Wiesmüller gründete Ende der 1990er-Jahre 3united. Das Unternehmen, das mobile Applikationen für Netzbetreiber entwickelte, wurde 2006 für 55 Millionen Euro verkauft, seitdem unterstützt Wiesmüller immer wieder Kreative. Geht es nach ihm, so soll das Heuer wie auch der Garten zum Schauplatz für junge Kunst werden. „Wir wollen die Frequenz und die exponierte Lage nutzen, um kreative Leute zu präsentieren.“ So sollen inmitten der Beete kleine Konzerte stattfinden, Pop-up-Events und Märkte. Der „Karls Garten“ ist ein offenes Gebiet, jeder kann ihn jederzeit betreten und im besten Fall auch bespielen. „Eine Bühne“ soll der Garten sein, und einen Speakers' Corner wie im Londoner Hyde Park kann sich Wiesmüller genauso vorstellen wie spontane Lesungen oder das Vortragen von Opernarien.
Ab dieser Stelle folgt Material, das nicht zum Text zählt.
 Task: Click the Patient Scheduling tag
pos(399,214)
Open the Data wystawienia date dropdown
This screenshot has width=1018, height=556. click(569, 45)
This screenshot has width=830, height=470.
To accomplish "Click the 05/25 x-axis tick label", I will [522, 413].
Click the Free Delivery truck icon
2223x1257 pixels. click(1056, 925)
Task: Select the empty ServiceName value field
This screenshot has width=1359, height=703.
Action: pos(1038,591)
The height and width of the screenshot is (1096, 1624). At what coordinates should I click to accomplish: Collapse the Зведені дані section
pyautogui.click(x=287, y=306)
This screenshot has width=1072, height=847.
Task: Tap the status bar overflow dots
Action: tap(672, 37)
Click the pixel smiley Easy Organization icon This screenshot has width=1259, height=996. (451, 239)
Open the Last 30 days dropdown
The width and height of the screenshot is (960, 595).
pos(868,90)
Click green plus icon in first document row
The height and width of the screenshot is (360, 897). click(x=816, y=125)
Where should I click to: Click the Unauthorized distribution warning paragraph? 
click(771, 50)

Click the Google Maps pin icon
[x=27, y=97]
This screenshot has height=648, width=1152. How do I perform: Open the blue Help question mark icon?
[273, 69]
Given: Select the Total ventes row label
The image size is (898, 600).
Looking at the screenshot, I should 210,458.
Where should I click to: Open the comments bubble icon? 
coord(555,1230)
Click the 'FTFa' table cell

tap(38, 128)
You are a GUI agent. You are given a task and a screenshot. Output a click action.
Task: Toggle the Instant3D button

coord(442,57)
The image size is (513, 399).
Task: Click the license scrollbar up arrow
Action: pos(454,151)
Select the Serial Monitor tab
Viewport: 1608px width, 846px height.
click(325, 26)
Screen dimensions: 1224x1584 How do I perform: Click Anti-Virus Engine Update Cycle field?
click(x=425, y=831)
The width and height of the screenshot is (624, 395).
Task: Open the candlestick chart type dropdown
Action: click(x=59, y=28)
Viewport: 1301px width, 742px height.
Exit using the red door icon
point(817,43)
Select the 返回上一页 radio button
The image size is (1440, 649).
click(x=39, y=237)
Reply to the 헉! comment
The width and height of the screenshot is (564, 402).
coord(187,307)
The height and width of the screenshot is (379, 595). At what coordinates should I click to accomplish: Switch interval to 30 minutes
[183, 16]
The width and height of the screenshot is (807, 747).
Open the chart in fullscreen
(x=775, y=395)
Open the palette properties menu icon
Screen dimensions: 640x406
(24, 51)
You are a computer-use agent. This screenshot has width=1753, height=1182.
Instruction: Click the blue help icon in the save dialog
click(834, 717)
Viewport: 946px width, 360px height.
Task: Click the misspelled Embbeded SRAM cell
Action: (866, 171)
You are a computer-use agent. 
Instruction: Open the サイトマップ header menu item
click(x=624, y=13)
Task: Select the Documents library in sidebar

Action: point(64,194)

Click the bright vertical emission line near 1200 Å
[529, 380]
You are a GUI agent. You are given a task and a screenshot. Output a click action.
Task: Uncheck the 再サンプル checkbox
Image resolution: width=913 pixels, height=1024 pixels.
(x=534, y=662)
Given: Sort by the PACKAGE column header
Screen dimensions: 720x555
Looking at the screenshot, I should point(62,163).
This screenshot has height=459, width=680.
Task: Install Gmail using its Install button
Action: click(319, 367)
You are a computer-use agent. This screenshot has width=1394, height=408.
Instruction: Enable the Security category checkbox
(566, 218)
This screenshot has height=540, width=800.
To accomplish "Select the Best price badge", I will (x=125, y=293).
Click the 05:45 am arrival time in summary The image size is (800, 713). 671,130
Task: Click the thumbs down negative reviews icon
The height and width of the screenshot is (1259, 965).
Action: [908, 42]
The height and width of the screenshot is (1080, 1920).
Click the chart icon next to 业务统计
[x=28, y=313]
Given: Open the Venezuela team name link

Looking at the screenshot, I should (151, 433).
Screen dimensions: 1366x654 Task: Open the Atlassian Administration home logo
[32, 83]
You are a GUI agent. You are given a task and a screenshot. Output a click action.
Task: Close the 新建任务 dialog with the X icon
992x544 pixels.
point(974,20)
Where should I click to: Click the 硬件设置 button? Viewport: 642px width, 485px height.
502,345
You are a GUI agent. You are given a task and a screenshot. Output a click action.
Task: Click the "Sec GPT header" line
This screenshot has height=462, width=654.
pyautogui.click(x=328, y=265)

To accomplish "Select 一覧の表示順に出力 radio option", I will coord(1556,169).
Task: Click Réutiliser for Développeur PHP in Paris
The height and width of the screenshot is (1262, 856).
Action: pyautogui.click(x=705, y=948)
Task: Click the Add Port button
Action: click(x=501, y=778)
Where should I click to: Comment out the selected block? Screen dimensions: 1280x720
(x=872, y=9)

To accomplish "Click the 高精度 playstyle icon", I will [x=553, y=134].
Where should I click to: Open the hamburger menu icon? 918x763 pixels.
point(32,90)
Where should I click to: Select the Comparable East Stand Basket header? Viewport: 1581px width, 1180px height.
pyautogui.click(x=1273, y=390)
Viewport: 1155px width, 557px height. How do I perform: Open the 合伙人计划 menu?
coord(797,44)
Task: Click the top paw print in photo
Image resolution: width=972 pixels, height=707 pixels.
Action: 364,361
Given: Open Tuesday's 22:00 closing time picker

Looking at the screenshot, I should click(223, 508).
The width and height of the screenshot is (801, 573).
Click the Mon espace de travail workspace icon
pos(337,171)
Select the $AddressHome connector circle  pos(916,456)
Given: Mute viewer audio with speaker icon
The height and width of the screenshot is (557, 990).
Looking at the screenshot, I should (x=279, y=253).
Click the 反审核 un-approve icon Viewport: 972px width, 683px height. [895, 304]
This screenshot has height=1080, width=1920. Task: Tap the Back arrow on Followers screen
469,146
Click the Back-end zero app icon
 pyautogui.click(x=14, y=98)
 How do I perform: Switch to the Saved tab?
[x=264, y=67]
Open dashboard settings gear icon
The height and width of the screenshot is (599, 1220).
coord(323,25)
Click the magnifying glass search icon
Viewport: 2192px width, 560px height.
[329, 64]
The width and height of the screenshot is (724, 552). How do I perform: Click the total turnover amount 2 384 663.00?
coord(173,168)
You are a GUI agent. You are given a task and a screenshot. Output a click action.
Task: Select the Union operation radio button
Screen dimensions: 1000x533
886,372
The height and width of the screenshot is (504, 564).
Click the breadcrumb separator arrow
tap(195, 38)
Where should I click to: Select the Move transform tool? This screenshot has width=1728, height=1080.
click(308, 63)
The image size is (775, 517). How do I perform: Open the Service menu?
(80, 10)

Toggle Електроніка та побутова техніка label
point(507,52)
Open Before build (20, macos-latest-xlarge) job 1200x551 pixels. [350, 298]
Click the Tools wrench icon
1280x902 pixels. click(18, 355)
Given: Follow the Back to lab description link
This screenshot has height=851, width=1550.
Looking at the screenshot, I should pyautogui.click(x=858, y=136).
Kreative Studenten will das Team mit Wettbewerben ansprechen. Produktdesigner könnten innovative Vertikalbeete oder begrünte Mistkübel entwerfen – Dinge, die die Raumplaner auch gerne umsetzen würden.

„Der Garten soll ein sozialer Raum werden. Da wollen wir Formate schaffen“, so Wiesmüller. Ein Programm wird es jedenfalls nicht geben, bis auf wenige große Veranstaltungen will das Team nichts ankündigen: „Keine Marketingmasche. Vielleicht eine Tafel, wo draufsteht: Heute, 15 Uhr, Konzert.“ Ob der Garten dem „unkontrollierten“ Karlsplatz ein bisschen Kontrolle geben kann? „Eigentlich wollen wir ihn damit noch mehr öffnen“, sagt Rongitsch. Ein grüner Fleck für Ruhesuchende, ein Forum für Kunstschaffende, ein Labor für Gartenforscher. „Es ist ein Experiment unter kontrollierten Bedingungen“, so Wiesmüller. Und wer weiß – vielleicht braucht der Karlsplatz ja gar keine Kontrolle, sondern eben das: ein kontrolliertes Chaos.

Garten

„Karls Garten“ ist ein Schau- und Forschungsgarten neben der Kunsthalle am Karlsplatz. Auf 2000 Quadratmetern wachsen hier verschiedene Obst- und Gemüsesorten. Untersucht wird, welche Anbaumethoden und Pflanzen sich für „Urban Farming“ eignen.

Der Garten ist rund um die Uhr geöffnet. Er soll nicht nur eine Grünfläche in der urbanen Landschaft sein, sondern auch eine Bühne für junge Kreative.